Analysis

Woman with severe disability safely delivers baby at 28 weeks

birth mother, Birth Mother's Day, adoption

A new report showed how a woman with severe disabilities leading to breathing problems, was able to safely carry and deliver a baby at 28 weeks.

Researchers wrote in the American Journal of Perinatology about the case, involving a woman with Type II spinal muscular atrophy (SMA). SMA is a genetic disorder affecting the muscle neurons; the muscles do not respond to the nerves properly, and therefore, shrink (or atrophy) with time. As SMA progresses, it can affect breathing and swallowing.

There are four different types of SMA, classified by the age at which it develops. Type II develops between six and 18 months, and typically, people with Type II SMA are usually able to sit on their own, but cannot walk. Despite this disability, most children who develop Type II SMA still have a normal life span… though respiratory challenges can be an issue.

That was seemingly the case with the woman in the research paper, who had severe breathing problems throughout the pregnancy. By 28 weeks, they advanced to the point that she needed to undergo a c-section, but both she and baby survived and are doing well, thanks to the work of a multidisciplinary team.
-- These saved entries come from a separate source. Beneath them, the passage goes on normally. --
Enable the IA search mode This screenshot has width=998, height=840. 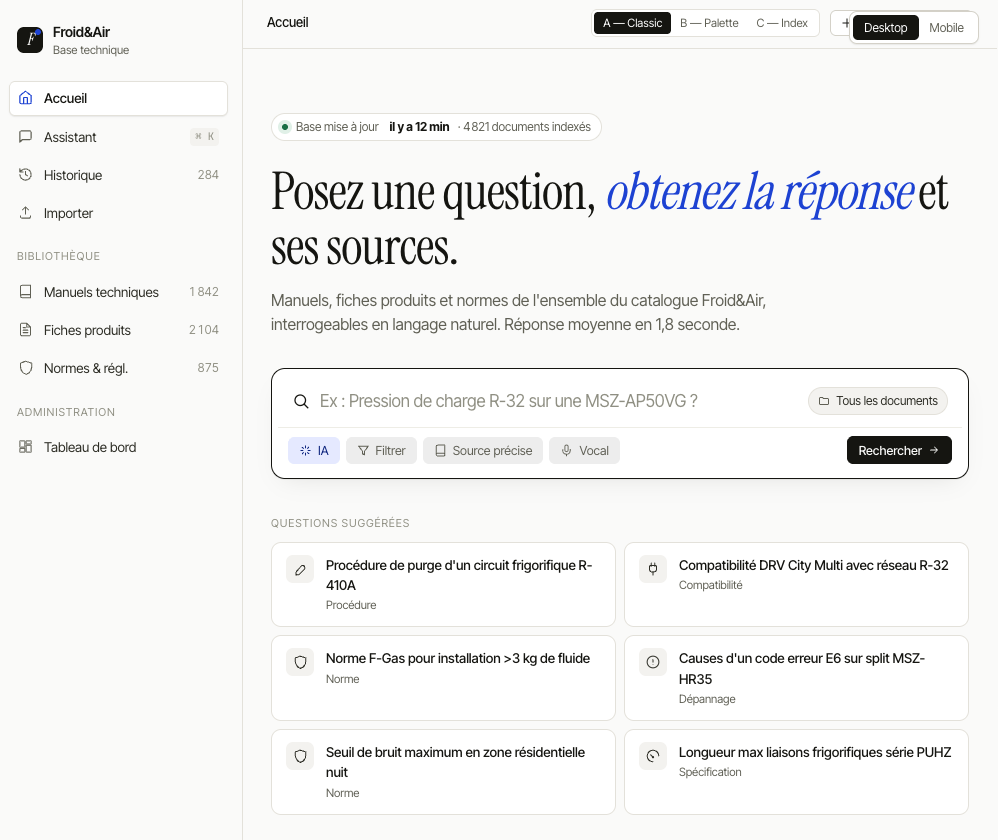pos(313,450)
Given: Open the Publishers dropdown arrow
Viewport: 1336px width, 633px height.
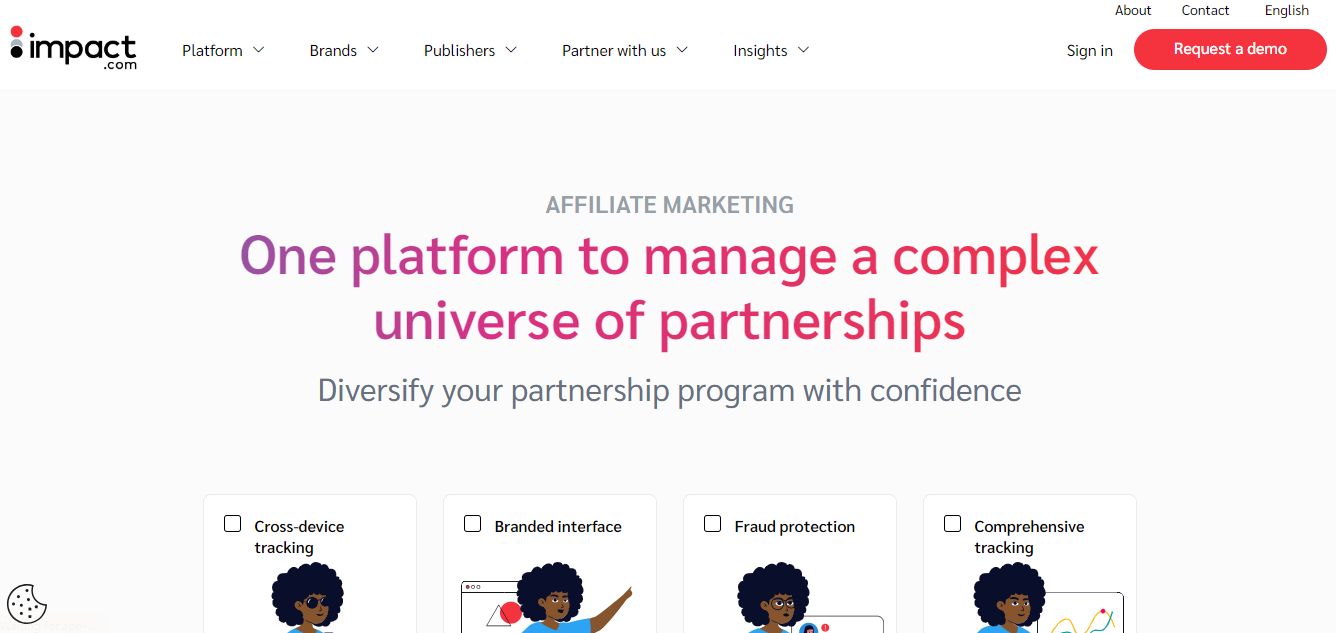Looking at the screenshot, I should pos(511,50).
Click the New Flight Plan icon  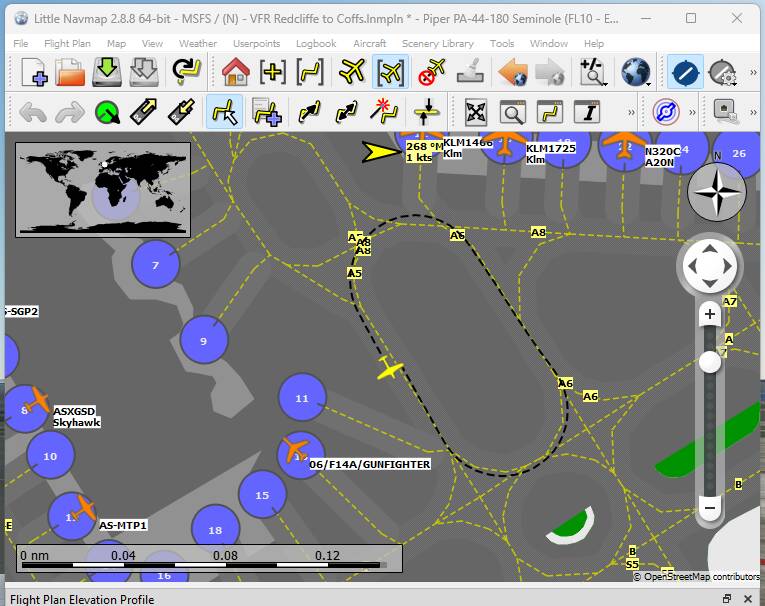[x=34, y=73]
The paper noted that, due to her complex medical history, doctors encouraged the woman to have an abortion, but she refused.

 

Ultimately, the researchers said women with SMA are able to carry a pregnancy successfully, as long as they have ongoing medical care to help:

Pregnant women with SMA may face multiple intrapartum complications with respiratory compromise being one of the leading causes of maternal and neonatal morbidity. In a patient with severe preexisting restrictive disease, it is important to weigh these risks carefully.

This case demonstrates the importance of NIPPV [nasal intermittent positive pressure ventilation] in the management of severe restrictive disease to meet the higher demands of pregnancy. Other important clinical considerations such as anesthetic approach, delivery timing, and mode of delivery can equate to large difference in maternal morbidity and mortality. The management of an SMA-affected pregnancy requires the expertise of a multidisciplinary team which is involved earlier in the pregnancy.

Other resources note that studies have found that women with SMA have similar pregnancy complication rates as able-bodied women, though SMA symptoms may worsen. C-sections and premature deliveries are also more common, but altogether, it’s another sign that disability does not mean a woman cannot be a mother — and that abortion isn’t necessary.